■ What the task requires
Repeat the entries below exactly, missing none.

■ Given entries

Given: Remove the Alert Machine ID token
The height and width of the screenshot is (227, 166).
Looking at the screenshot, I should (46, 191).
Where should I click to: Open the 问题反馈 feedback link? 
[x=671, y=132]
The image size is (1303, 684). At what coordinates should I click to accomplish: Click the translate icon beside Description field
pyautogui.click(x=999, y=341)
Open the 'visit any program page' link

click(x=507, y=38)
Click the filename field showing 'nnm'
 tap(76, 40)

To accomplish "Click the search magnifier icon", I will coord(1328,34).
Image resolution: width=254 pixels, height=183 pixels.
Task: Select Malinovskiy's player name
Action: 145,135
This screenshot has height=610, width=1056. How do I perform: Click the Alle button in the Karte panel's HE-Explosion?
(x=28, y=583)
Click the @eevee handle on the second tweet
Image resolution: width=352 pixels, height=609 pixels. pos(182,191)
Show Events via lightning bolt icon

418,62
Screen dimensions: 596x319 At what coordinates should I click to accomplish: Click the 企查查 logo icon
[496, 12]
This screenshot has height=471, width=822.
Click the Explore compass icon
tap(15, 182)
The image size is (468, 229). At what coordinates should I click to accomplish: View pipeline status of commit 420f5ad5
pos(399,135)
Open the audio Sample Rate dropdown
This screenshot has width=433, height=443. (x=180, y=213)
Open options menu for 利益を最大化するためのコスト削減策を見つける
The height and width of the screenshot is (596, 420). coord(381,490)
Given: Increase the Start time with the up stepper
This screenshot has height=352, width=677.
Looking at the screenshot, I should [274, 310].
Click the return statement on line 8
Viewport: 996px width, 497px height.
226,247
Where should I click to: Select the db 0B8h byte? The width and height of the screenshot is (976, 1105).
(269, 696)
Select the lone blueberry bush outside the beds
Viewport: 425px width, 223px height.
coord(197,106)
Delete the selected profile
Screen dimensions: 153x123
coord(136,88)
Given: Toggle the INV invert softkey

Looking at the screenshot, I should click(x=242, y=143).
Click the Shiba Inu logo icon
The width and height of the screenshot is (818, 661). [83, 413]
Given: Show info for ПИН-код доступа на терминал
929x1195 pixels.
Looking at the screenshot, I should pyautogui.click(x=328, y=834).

■ Solution for this exercise
Given: Remove the Alert Machine ID token
The height and width of the screenshot is (227, 166).
Looking at the screenshot, I should (46, 191).
Where should I click to: Open the 问题反馈 feedback link? 
[x=671, y=132]
The image size is (1303, 684). At what coordinates should I click to accomplish: Click the translate icon beside Description field
pyautogui.click(x=999, y=341)
Open the 'visit any program page' link

click(x=507, y=38)
Click the filename field showing 'nnm'
 tap(76, 40)

To accomplish "Click the search magnifier icon", I will coord(1328,34).
Image resolution: width=254 pixels, height=183 pixels.
Task: Select Malinovskiy's player name
Action: 145,135
This screenshot has height=610, width=1056. How do I perform: Click the Alle button in the Karte panel's HE-Explosion?
(x=28, y=583)
Click the @eevee handle on the second tweet
Image resolution: width=352 pixels, height=609 pixels. pos(182,191)
Show Events via lightning bolt icon

418,62
Screen dimensions: 596x319 At what coordinates should I click to accomplish: Click the 企查查 logo icon
[496, 12]
This screenshot has height=471, width=822.
Click the Explore compass icon
tap(15, 182)
The image size is (468, 229). At what coordinates should I click to accomplish: View pipeline status of commit 420f5ad5
pos(399,135)
Open the audio Sample Rate dropdown
This screenshot has width=433, height=443. (x=180, y=213)
Open options menu for 利益を最大化するためのコスト削減策を見つける
The height and width of the screenshot is (596, 420). coord(381,490)
Given: Increase the Start time with the up stepper
This screenshot has height=352, width=677.
Looking at the screenshot, I should [274, 310].
Click the return statement on line 8
Viewport: 996px width, 497px height.
226,247
Where should I click to: Select the db 0B8h byte? The width and height of the screenshot is (976, 1105).
(269, 696)
Select the lone blueberry bush outside the beds
Viewport: 425px width, 223px height.
coord(197,106)
Delete the selected profile
Screen dimensions: 153x123
coord(136,88)
Given: Toggle the INV invert softkey

Looking at the screenshot, I should click(x=242, y=143).
Click the Shiba Inu logo icon
The width and height of the screenshot is (818, 661). [83, 413]
Given: Show info for ПИН-код доступа на терминал
929x1195 pixels.
Looking at the screenshot, I should pyautogui.click(x=328, y=834).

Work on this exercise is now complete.